TASK OBJECTIVE: Could you output, word for word, only the lines from the line with "The width and" to the end of the entries, including both ends? Omit the pictures.

---- AVAILABLE DATA

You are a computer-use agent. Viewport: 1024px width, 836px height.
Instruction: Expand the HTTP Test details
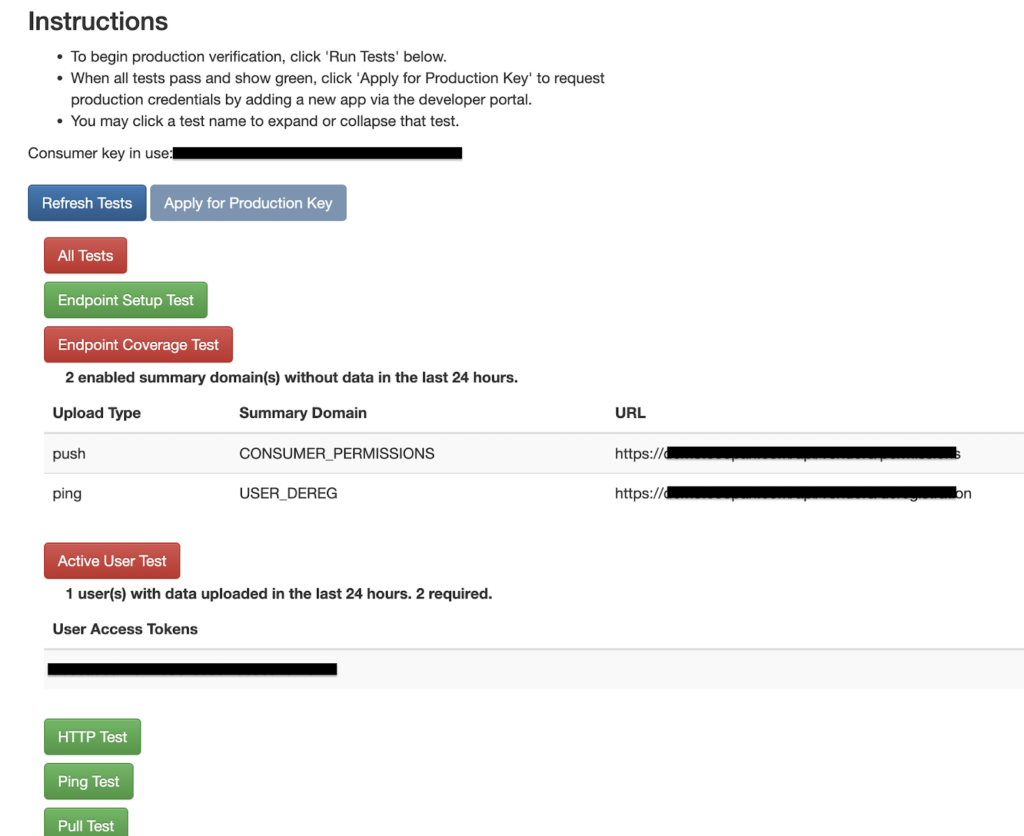(92, 737)
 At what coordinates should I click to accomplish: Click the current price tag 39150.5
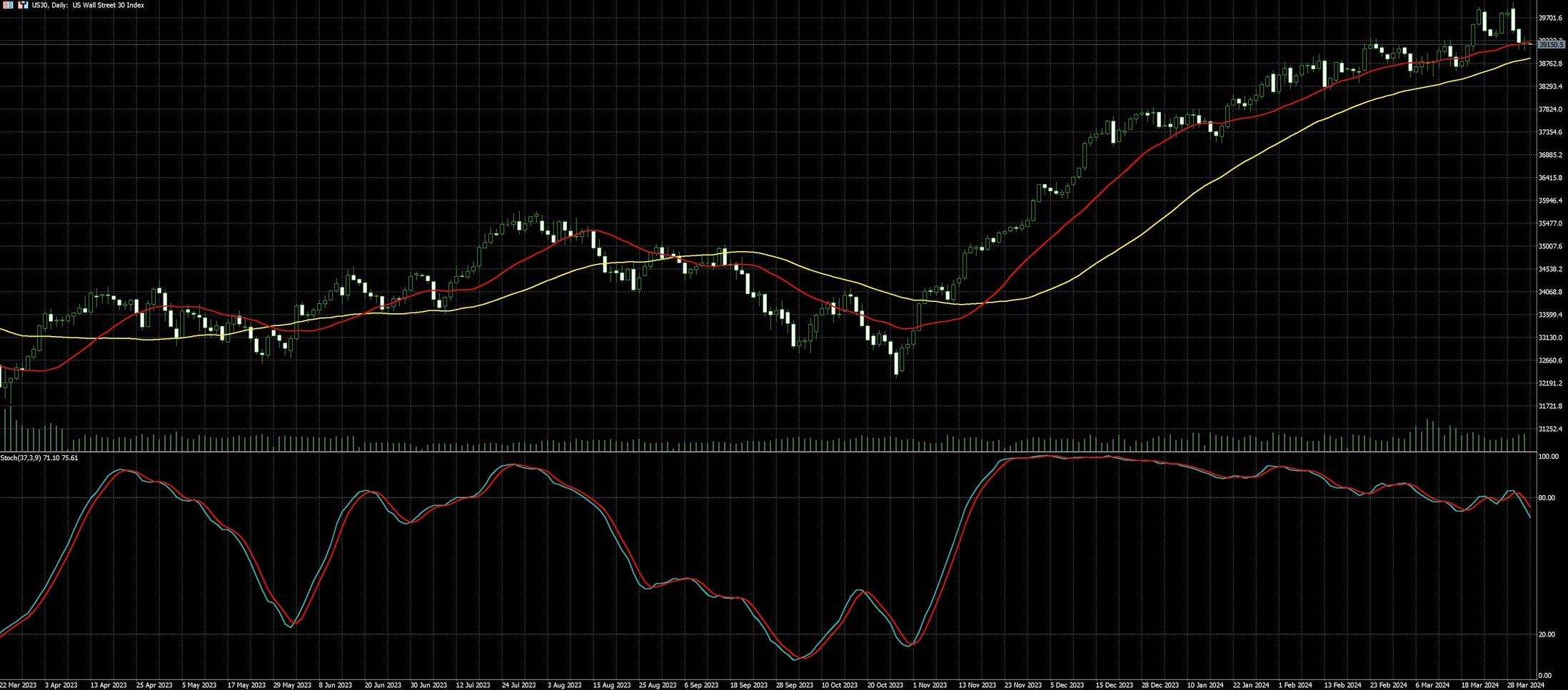tap(1552, 44)
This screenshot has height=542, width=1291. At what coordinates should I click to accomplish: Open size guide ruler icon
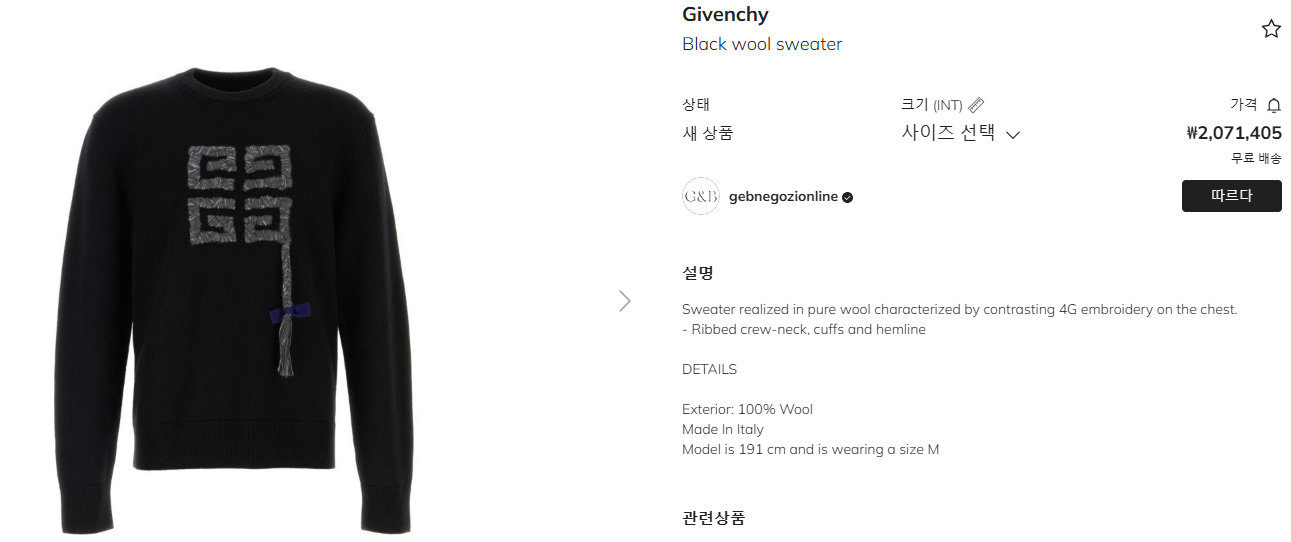click(977, 105)
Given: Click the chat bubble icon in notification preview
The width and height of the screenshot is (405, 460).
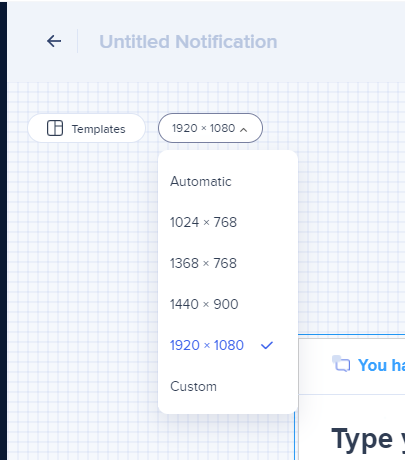Looking at the screenshot, I should [341, 364].
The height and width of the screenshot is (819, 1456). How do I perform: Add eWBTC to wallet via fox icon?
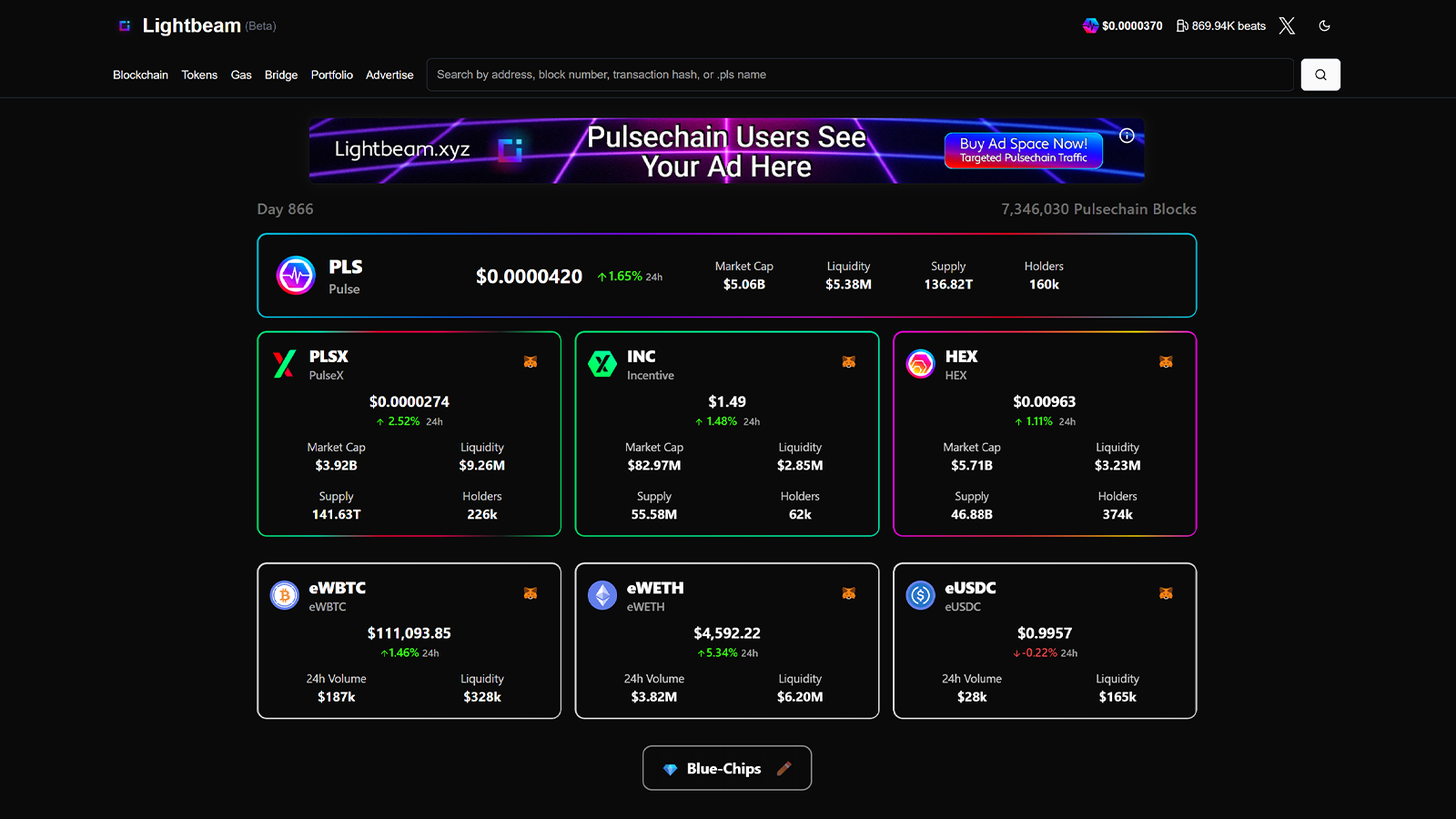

--------

TASK RESPONSE:
The width and height of the screenshot is (405, 460).
Looking at the screenshot, I should [341, 364].
The height and width of the screenshot is (819, 1456). How do I perform: Add eWBTC to wallet via fox icon?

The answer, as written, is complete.